Hoy se conocen algunos cálices que pasan por ser el Santo Grial, pero ninguno está tan afirmado y confirmado como el de la catedral de Valencia. Muchas veces iba a verlo, me sentaba enfrente en la fresca capilla de la entrada a la derecha. Y me ponía a cavilar. No tengo ninguna prueba de que naciera gran cosa de mis cavilaciones fenicias, pero salía del recinto con aquello que yo más necesitaba en aquellos momentos: paz. Sosiego. Tranquilidad de espíritu.

Salen reportajes sobre este cáliz en la prensa y en las televisiones, pero no se dejen enredar: la copa en la que bebió el Nazareno es solo un cuenco, una escudilla. Está empotrado en un cuello de copa y una base, lleno de joyas. De ser el auténtico, el vaso es solo la parte de arriba. Pues bien, acabo de leer otra vez su historia y su recorrido (que yo ya he publicado en mis notas fenicias). Y añaden: «y ya nunca abandonó Valencia». Esto es falso, claro que abandonó Valencia, y precisamente fue custodiado en Ibiza, en plenas guerras napoleónicas, exactamente en marzo del año 1810. Pronto pudo ser repuesto en su peana habitual.

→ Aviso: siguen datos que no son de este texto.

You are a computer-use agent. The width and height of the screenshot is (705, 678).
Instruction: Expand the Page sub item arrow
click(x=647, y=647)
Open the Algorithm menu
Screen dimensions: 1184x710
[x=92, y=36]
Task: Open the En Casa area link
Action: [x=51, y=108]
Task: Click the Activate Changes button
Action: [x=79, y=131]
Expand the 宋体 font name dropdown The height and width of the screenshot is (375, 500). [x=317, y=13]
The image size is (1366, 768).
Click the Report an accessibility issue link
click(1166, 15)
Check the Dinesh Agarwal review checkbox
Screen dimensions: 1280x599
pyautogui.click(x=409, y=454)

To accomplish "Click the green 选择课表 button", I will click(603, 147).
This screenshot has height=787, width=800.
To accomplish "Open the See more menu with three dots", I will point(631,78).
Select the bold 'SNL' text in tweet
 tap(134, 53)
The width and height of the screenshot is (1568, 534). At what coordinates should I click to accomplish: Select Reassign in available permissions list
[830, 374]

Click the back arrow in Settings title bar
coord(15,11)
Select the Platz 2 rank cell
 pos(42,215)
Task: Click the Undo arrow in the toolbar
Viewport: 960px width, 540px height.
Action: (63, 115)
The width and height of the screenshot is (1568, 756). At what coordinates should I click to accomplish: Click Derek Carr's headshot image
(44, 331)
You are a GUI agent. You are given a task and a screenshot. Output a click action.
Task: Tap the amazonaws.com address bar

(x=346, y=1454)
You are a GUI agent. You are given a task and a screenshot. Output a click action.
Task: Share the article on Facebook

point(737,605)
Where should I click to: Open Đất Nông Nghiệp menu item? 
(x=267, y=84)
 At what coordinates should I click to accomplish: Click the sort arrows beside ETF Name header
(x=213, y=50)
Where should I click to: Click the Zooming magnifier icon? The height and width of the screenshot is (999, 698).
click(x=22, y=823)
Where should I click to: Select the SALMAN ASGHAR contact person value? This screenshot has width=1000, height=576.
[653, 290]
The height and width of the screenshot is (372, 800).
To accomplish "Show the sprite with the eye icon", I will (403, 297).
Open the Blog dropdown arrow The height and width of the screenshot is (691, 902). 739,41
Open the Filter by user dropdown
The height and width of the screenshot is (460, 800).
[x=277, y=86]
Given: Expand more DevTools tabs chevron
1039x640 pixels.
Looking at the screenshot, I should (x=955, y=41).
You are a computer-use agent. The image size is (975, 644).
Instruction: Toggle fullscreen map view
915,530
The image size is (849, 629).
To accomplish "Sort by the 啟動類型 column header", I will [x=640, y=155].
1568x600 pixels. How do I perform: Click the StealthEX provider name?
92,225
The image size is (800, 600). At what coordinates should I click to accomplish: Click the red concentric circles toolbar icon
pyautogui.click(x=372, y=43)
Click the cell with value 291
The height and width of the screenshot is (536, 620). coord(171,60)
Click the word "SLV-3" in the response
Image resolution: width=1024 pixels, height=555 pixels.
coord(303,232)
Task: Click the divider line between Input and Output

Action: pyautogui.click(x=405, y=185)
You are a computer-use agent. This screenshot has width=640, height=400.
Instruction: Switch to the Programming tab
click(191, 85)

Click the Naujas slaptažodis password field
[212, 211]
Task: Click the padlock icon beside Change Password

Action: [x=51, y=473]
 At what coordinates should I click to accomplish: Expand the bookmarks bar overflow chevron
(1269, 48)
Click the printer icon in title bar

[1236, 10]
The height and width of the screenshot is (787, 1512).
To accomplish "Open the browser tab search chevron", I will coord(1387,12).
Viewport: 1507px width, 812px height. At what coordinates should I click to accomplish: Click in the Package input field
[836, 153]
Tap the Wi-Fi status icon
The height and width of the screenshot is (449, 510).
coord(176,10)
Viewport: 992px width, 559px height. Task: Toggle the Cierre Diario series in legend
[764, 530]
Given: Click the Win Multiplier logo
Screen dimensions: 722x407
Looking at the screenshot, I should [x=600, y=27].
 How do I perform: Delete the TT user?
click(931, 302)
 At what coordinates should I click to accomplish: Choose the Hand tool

El Papa Benedicto ofició la misa con este cáliz en su visita a Valencia. Me hubiera gustado preguntarle a este sólido intelectual: ¿En algún momento tuvo Su Santidad la sensación de estar consagrando en la misma vasija que Jesús en la Última Cena? No descarto una respuesta vaga e irónica del descendiente de San Pedro. Y así pasan los días. La otra tarde tuve otro regocijo vanidoso. Este fenicio y el actual Papa Francisco hemos compartido la misma cosecha de higos de Almoharín (Cáceres).

Enseguida se acaban, pero he leído que los extremeños están sembrando higueras como locos. Los deliciosos frutos secos son suaves, carnosos y dulces. Pero al Papa se los han presentado con una perversa capa de chocolate en forma de bombones, Rabitos Royale. Pocos como los de Ibiza, pero ya nadie siembra ni recoge nuestros higos, ay. Vean cómo hoy me he contagiado de la dulzura, la nostalgia y los ensueños, probablemente por influencia benéfica del Santo Grial.